- What to produce
Can you reproduce the records from the line containing "Click the +" through the line containing "pyautogui.click(x=821, y=10)", substituting "drop-down" for every "dropdown" and leaving all else unchanged?

- Data for processing
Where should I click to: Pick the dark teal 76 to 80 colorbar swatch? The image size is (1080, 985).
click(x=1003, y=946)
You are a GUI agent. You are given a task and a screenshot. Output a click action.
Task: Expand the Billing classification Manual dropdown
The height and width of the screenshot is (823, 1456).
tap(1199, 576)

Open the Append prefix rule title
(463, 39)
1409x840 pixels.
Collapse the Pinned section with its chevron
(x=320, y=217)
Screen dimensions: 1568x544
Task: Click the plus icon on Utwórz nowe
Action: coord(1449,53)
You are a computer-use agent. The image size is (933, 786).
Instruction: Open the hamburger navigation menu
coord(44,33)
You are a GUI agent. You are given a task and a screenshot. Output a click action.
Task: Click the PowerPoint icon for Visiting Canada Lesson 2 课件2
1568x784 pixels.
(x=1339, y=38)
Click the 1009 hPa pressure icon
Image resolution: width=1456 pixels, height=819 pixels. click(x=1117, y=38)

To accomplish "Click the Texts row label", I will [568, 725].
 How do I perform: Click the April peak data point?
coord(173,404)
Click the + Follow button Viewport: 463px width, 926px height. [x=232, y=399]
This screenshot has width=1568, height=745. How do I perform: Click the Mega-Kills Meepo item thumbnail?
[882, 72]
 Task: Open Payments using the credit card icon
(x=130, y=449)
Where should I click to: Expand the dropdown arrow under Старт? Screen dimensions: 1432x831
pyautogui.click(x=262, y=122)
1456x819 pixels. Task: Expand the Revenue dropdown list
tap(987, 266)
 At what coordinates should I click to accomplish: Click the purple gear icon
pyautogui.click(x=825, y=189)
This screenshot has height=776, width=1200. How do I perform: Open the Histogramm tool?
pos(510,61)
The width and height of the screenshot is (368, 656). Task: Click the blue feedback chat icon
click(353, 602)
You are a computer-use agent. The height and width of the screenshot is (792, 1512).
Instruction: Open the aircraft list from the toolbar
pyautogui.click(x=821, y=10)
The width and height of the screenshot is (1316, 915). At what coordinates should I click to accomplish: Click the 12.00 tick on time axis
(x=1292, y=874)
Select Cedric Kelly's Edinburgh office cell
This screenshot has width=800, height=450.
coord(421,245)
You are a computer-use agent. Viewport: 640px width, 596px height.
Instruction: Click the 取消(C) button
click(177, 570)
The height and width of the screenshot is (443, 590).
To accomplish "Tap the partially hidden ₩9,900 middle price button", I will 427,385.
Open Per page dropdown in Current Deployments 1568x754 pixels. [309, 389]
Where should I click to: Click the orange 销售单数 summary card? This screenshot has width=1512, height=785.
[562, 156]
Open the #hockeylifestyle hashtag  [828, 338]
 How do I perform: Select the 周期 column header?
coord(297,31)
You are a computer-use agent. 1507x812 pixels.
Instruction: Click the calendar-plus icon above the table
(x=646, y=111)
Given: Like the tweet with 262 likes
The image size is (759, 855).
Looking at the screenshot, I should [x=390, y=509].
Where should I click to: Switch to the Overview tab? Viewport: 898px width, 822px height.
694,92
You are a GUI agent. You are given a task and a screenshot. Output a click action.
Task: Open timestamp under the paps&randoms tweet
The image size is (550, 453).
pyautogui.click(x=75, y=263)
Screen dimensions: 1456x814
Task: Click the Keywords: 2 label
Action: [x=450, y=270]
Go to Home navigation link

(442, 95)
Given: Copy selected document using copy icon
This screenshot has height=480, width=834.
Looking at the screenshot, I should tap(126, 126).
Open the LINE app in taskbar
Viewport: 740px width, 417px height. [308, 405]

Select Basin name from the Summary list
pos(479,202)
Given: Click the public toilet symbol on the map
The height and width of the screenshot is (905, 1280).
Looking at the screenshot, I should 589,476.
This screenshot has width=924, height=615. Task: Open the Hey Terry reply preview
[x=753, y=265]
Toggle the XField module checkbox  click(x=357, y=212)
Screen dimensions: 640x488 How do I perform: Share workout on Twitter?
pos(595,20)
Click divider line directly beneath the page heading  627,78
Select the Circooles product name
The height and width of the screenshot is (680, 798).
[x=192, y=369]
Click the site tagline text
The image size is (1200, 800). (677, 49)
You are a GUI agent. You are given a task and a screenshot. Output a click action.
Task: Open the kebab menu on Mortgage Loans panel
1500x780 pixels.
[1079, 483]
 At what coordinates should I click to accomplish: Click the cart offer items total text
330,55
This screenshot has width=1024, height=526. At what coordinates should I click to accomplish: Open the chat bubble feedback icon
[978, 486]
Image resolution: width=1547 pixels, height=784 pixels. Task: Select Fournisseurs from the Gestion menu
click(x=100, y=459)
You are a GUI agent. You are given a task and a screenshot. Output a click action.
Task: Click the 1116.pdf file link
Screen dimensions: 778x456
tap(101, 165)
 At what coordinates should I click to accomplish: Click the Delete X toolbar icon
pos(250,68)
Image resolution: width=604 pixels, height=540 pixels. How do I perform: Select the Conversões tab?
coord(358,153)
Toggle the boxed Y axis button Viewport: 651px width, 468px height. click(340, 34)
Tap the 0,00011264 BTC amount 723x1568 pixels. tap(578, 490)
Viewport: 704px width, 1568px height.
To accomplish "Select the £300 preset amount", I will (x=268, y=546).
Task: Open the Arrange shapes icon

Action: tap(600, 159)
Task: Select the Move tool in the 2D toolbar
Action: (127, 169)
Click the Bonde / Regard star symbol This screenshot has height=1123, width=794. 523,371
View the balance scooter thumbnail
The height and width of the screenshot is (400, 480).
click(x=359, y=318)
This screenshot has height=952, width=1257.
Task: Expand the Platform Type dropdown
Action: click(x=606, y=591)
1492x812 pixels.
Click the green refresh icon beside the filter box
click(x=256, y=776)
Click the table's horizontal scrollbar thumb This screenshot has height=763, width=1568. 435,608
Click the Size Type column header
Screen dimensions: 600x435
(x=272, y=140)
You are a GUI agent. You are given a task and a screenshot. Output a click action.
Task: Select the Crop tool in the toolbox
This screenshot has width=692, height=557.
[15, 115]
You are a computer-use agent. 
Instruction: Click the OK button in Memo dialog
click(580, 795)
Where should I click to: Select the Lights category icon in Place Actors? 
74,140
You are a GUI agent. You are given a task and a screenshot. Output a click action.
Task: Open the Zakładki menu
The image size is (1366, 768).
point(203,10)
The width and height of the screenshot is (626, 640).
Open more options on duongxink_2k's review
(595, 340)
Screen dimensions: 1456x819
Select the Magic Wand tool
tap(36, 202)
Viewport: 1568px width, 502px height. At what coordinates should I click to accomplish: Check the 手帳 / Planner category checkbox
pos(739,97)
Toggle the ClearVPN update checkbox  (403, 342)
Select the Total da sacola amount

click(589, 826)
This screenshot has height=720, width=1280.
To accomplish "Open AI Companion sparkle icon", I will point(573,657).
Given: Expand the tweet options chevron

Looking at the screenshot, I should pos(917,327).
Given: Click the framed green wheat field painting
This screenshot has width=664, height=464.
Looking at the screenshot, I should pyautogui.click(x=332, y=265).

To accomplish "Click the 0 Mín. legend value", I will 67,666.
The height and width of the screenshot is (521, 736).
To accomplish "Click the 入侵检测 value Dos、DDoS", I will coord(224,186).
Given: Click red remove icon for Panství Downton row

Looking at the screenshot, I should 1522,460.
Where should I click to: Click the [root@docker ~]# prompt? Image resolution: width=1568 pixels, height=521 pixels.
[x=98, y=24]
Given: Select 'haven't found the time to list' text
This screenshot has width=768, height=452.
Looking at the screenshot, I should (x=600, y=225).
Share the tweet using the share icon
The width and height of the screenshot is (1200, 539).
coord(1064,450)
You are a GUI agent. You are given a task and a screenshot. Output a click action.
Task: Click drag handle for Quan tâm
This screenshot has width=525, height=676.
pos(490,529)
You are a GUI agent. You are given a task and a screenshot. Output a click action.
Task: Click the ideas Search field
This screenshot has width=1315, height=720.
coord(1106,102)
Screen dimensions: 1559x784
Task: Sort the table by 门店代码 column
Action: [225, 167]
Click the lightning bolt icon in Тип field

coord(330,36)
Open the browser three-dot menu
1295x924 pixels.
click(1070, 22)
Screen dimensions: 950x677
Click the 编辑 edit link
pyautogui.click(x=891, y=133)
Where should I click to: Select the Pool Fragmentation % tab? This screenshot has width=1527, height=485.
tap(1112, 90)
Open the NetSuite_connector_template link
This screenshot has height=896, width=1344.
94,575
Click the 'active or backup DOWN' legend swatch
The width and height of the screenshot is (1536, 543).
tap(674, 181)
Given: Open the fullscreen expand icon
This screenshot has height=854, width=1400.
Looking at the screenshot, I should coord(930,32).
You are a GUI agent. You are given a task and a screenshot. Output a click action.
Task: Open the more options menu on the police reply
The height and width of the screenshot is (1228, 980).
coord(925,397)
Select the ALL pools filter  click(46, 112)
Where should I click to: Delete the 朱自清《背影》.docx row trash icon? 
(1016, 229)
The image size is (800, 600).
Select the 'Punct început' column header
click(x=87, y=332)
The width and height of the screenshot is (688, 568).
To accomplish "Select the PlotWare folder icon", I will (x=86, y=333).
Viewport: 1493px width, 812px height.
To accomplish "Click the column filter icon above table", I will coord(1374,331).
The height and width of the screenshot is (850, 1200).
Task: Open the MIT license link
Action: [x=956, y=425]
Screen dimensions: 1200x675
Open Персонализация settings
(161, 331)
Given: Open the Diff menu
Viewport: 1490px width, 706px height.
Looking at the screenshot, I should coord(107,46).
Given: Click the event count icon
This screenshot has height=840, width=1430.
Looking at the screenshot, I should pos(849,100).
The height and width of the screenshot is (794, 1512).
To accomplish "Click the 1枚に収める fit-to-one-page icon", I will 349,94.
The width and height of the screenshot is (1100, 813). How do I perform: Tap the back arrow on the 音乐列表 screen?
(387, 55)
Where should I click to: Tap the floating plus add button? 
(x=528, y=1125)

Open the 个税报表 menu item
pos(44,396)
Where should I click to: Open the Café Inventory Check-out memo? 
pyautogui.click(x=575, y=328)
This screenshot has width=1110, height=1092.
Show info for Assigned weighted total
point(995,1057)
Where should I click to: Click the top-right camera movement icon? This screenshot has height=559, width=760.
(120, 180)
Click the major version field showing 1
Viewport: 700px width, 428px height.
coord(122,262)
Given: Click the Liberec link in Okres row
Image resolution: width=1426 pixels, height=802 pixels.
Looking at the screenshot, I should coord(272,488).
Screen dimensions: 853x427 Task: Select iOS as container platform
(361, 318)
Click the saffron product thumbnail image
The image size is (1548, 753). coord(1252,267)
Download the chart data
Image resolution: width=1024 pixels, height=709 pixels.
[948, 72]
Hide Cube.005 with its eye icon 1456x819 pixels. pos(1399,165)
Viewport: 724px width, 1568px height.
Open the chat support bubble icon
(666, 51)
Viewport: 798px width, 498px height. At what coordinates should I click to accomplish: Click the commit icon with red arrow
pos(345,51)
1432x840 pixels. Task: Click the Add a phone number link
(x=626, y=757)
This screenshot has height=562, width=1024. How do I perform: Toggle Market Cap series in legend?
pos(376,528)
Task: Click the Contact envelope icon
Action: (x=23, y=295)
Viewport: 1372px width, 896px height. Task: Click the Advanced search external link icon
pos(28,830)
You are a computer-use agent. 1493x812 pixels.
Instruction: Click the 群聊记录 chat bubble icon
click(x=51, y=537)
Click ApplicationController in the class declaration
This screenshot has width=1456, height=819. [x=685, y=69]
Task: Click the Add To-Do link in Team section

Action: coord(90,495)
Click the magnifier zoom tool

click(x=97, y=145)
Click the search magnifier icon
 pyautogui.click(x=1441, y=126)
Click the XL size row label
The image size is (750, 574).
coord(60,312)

- Task solution
Click the + Follow button Viewport: 463px width, 926px height. [x=232, y=399]
This screenshot has width=1568, height=745. How do I perform: Click the Mega-Kills Meepo item thumbnail?
[882, 72]
 Task: Open Payments using the credit card icon
(x=130, y=449)
Where should I click to: Expand the drop-down arrow under Старт? Screen dimensions: 1432x831
pyautogui.click(x=262, y=122)
1456x819 pixels. Task: Expand the Revenue drop-down list
tap(987, 266)
 At what coordinates should I click to accomplish: Click the purple gear icon
pyautogui.click(x=825, y=189)
This screenshot has height=776, width=1200. How do I perform: Open the Histogramm tool?
pos(510,61)
The width and height of the screenshot is (368, 656). Task: Click the blue feedback chat icon
click(353, 602)
You are a computer-use agent. The height and width of the screenshot is (792, 1512).
Instruction: Open the aircraft list from the toolbar
pyautogui.click(x=821, y=10)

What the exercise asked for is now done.